Once again, social media companies are facing scrutiny, this time in France, as President Emmanuel Macron blames platforms like TikTok and Snapchat for exacerbating widespread riots following the fatal police shooting of a 17-year-old driver.
President Macron accused social media of playing a “considerable role” in encouraging copycat acts of violence as the country grapples with protests that have exposed long-standing tensions between the police and young people. French Interior Minister Gerald Darmanin reported 917 arrests made by the police on Thursday alone, with over 300 officers injured while attempting to quell the riots sparked by the teenager’s death. The teenager, identified only by his first name, Nahel, is of North African descent.
In addition to criticizing social media, Macron also targeted video games as contributors to the violence. The French government intends to collaborate with social media platforms to remove “sensitive content” and identify users who promote disorder or escalate violence.
The French government’s concerns arise from instances such as the publication of the name and address of the police officer involved in the shooting on social media. Additionally, a prison officer’s professional information was shared online, posing a potential risk to their life and family, according to an anonymous French official.
Although Macron did not specify the nature of the content he deems “sensitive,” he called for a responsible approach from social media platforms.
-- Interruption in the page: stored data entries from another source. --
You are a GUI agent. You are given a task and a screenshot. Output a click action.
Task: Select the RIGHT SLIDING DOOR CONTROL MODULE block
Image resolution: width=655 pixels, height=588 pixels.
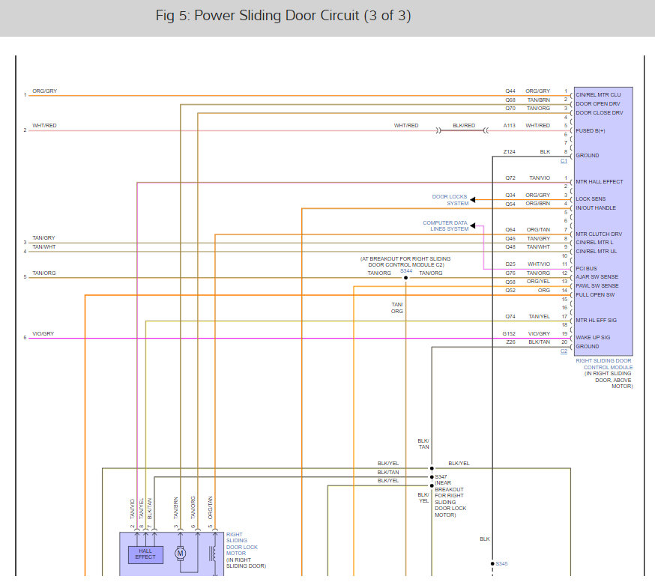click(x=602, y=217)
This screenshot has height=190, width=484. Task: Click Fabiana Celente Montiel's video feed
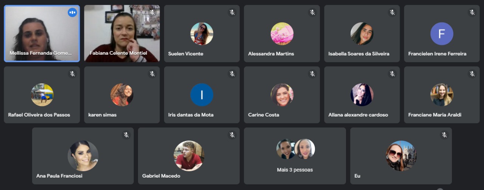pos(122,34)
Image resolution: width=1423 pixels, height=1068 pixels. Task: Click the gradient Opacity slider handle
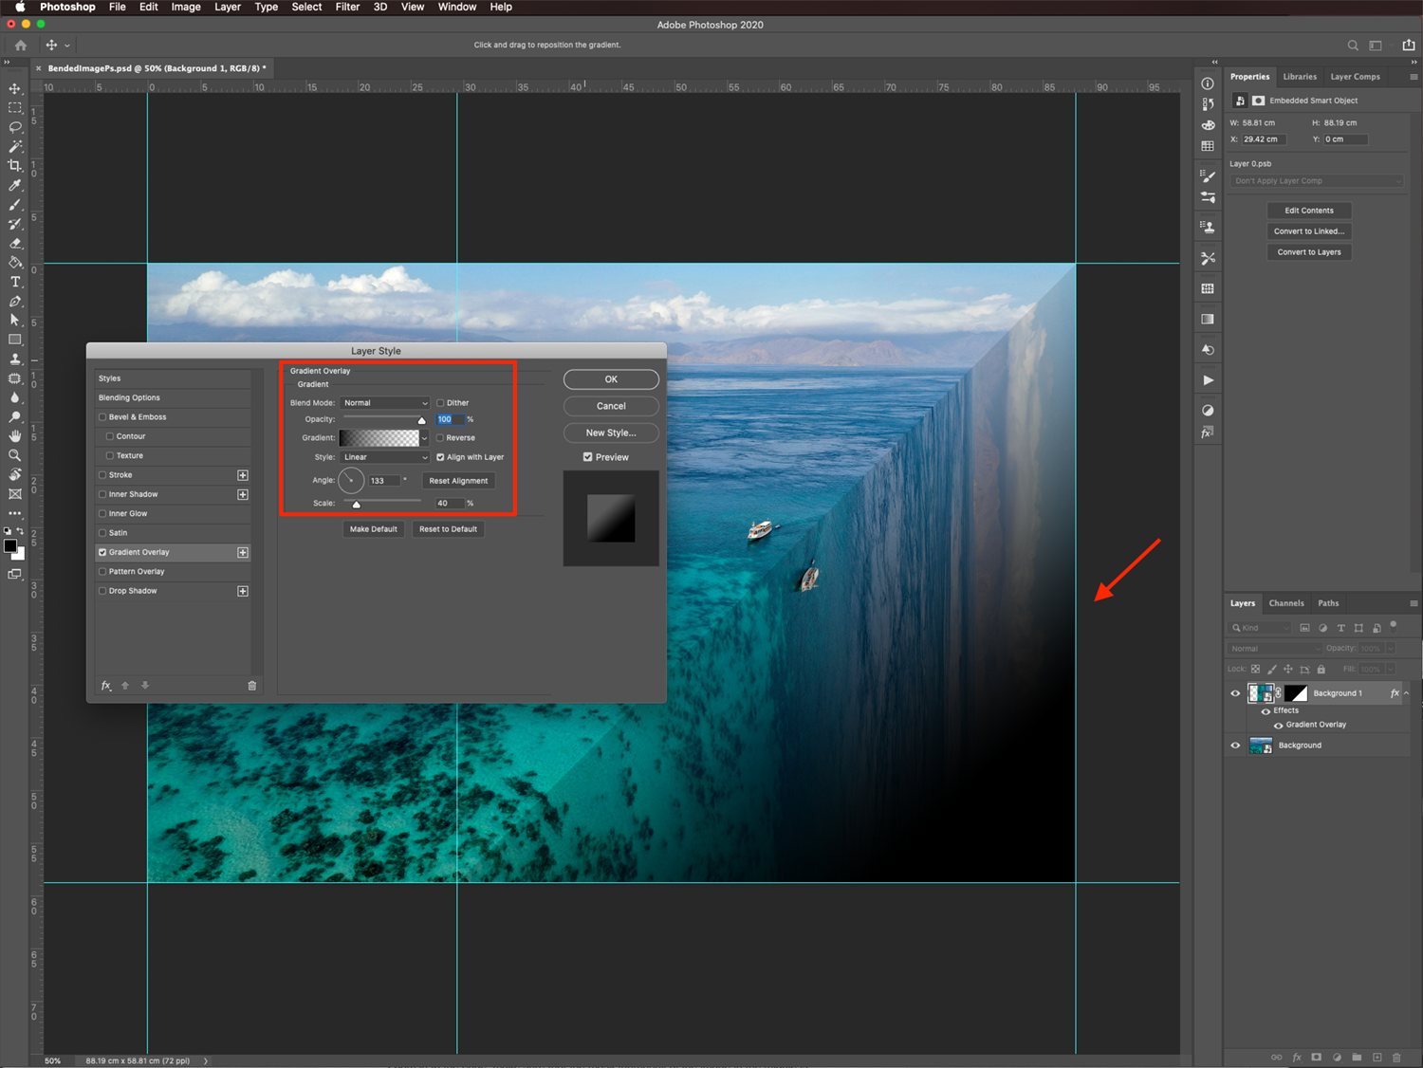(422, 420)
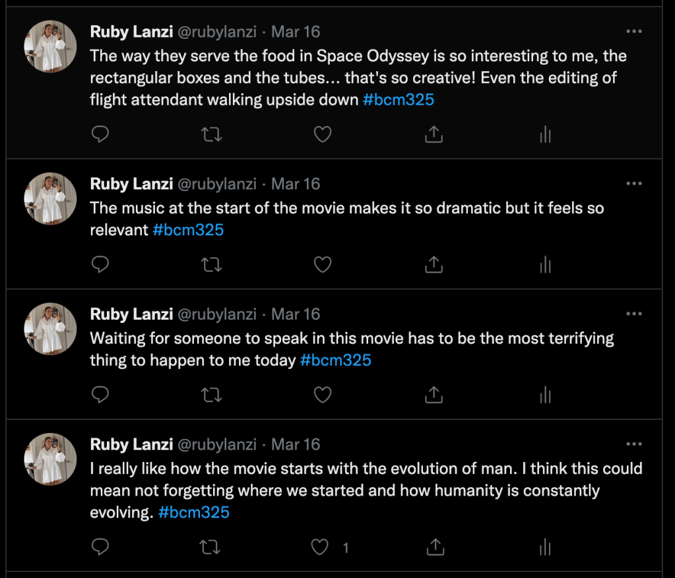Click Ruby Lanzi's avatar on the evolution tweet
This screenshot has height=578, width=675.
[50, 460]
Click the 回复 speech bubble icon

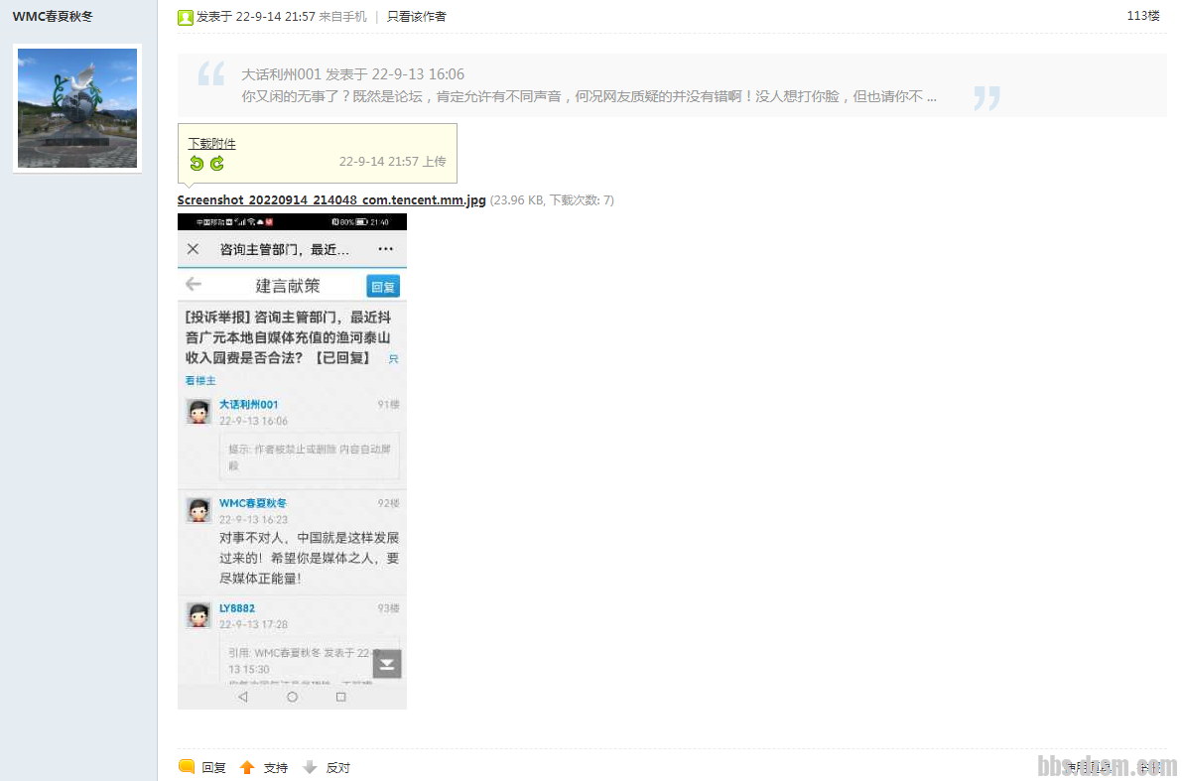coord(187,767)
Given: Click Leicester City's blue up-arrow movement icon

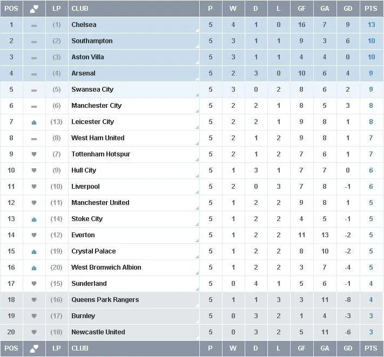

Discussions between the government and platforms like Snapchat and Twitter have commenced to expedite the removal of violence-inciting content. The government also aims to identify individuals who call for violence, although this is still at the discussion stage.
Darmanin, in a meeting with social networks, warned that they should not allow themselves to be used as channels for calls to violence. He mentioned that social media companies were cooperative but added that their true commitment would be evident in their actions.
Furthermore, French authorities plan to provide social media companies with relevant information to obtain the identities of individuals who incite violence. They emphasized that anyone who uses social networks for violent acts will face consequences. The government is prepared to take necessary measures against social networks that fail to comply with the law, such as France’s legislation against cyber harassment and prosecution of online threats and insults.
However, enforcing these measures has been rare in practice. In 2020, a bill was passed requiring platforms and search engines to remove prohibited content within 24 hours. A year later, a French court convicted 11 out of 13 individuals charged with harassing and threatening a teenager who had criticized Islam online. However, those convicted were only the ones who could be identified.
Social media platforms, including Snapchat, have increased moderation efforts to detect and address content related to the riots in France. They maintain a zero-tolerance policy towards content that promotes hatred or violence. However, platforms like TikTok and Meta (which owns Facebook and Instagram) did not immediately respond to requests for comment. Twitter’s response was limited to an automated reply of a poop emoji, as has become common during Elon Musk’s tenure.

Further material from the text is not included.